Stated task: Retype the passage below on composite over-wrapped pressure vessels in full, with no changes to its wording.

HYBRID TANK TECHNOLOGY
INDUSTRIAL PRODUCTIVITY/MANUFACTURING TECHNOLOGY
ORIGINATING TECHNOLOGY/ NASA CONTRIBUTION
Researchers have accomplished great advances in
pressure vessel technology by applying high-performance
composite materials as an over-wrap to metal-lined
pressure vessels. These composite over-wrapped
pressure vessels (COPVs) are used in many areas,
from air tanks for firefighters and compressed
natural gas tanks for automobiles, to pressurant
tanks for aerospace launch vehicles and propellant
tanks for satellites and deep-space exploration
vehicles.
NASA and commercial industry are continually striving
to find new ways to make high-performance pressure
vessels safer and more reliable. While COPVs are
much lighter than all-metal pressure vessels, the
composite material, typically graphite fibers with
an epoxy matrix resin, is vulnerable to impact
damage. Carbon fiber is most frequently used for
the high-performance COPV applications because
of its high strength-to-weight characteristics.
Other fibers have been used, but with limitations.
For example, fiberglass is inexpensive but much
heavier than carbon. Aramid fibers are impact resistant
but have less strength than carbon and their performance
tends to deteriorate.

Lines of data:
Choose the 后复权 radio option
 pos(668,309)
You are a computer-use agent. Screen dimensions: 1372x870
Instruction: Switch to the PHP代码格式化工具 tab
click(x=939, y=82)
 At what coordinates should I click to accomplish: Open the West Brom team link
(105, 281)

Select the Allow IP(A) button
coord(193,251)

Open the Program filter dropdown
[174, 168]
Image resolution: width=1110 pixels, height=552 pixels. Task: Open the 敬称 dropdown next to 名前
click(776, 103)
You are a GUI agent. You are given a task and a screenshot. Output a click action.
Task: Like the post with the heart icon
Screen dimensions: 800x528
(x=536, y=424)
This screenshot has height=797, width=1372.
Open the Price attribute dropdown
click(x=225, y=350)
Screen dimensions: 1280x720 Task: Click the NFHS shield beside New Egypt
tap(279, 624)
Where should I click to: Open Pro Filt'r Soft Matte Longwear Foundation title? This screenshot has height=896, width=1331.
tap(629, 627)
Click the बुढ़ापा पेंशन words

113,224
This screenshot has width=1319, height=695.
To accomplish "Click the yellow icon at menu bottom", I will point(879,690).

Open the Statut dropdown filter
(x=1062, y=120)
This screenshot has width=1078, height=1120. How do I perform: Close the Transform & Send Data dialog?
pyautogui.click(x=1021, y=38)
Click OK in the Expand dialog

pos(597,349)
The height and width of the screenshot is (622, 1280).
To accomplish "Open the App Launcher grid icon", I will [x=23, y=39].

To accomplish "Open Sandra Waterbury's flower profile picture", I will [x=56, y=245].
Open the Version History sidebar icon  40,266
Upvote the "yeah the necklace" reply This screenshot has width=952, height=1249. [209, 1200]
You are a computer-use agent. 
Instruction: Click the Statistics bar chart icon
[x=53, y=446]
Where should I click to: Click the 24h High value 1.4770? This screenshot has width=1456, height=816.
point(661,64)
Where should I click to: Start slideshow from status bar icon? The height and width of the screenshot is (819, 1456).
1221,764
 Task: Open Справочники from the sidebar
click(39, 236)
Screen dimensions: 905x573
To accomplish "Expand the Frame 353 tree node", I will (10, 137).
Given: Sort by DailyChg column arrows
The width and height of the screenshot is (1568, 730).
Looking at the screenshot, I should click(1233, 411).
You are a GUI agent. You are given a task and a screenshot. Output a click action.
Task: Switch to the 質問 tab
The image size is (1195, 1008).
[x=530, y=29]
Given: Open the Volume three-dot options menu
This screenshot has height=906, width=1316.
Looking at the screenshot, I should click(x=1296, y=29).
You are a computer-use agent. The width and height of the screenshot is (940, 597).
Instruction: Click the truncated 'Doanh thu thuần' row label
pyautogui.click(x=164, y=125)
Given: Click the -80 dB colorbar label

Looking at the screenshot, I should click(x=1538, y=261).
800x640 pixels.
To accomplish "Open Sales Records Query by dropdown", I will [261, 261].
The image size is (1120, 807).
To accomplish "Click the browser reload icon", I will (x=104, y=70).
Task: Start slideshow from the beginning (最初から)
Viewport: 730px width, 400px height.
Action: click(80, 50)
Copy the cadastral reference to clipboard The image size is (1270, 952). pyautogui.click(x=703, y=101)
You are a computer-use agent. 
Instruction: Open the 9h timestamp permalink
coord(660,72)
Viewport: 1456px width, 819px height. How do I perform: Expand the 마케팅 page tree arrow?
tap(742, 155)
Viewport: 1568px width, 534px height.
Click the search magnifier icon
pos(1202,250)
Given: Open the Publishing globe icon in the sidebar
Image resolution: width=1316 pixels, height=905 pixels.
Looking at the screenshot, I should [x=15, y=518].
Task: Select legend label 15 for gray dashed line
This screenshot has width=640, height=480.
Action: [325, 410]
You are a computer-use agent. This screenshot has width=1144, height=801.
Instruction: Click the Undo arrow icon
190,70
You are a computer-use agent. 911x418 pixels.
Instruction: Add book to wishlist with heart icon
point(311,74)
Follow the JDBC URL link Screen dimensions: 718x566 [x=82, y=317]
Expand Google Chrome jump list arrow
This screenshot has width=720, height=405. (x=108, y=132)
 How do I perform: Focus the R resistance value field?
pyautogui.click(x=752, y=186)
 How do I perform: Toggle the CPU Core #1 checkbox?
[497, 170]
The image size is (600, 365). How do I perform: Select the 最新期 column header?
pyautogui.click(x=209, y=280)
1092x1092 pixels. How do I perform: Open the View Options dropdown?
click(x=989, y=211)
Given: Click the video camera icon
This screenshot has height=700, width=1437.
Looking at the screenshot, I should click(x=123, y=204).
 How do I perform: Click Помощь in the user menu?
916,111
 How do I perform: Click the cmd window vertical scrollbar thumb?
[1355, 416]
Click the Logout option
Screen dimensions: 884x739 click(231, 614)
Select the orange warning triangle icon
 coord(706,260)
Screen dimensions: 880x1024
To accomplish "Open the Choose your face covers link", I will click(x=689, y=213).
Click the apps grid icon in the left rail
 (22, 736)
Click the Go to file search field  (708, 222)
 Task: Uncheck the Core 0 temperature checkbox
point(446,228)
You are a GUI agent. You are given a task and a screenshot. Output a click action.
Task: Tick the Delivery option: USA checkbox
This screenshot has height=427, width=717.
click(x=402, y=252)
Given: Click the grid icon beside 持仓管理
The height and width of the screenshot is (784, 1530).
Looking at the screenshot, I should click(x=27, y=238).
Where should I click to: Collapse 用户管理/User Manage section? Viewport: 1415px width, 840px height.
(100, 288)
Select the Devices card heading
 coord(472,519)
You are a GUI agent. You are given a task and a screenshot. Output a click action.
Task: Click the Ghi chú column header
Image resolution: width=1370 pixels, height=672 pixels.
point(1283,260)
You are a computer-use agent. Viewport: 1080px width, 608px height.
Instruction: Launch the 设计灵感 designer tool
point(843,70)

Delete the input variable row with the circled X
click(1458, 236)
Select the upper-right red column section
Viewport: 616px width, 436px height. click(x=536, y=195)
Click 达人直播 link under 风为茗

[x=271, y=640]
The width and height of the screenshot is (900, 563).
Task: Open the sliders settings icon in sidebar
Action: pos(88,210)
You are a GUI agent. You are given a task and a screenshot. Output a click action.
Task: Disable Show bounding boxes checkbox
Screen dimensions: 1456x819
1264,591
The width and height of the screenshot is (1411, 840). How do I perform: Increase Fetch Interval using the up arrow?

Correct result:
HYBRID TANK TECHNOLOGY
INDUSTRIAL PRODUCTIVITY/MANUFACTURING TECHNOLOGY
ORIGINATING TECHNOLOGY/ NASA CONTRIBUTION
Researchers have accomplished great advances in
pressure vessel technology by applying high-performance
composite materials as an over-wrap to metal-lined
pressure vessels. These composite over-wrapped
pressure vessels (COPVs) are used in many areas,
from air tanks for firefighters and compressed
natural gas tanks for automobiles, to pressurant
tanks for aerospace launch vehicles and propellant
tanks for satellites and deep-space exploration
vehicles.
NASA and commercial industry are continually striving
to find new ways to make high-performance pressure
vessels safer and more reliable. While COPVs are
much lighter than all-metal pressure vessels, the
composite material, typically graphite fibers with
an epoxy matrix resin, is vulnerable to impact
damage. Carbon fiber is most frequently used for
the high-performance COPV applications because
of its high strength-to-weight characteristics.
Other fibers have been used, but with limitations.
For example, fiberglass is inexpensive but much
heavier than carbon. Aramid fibers are impact resistant
but have less strength than carbon and their performance
tends to deteriorate.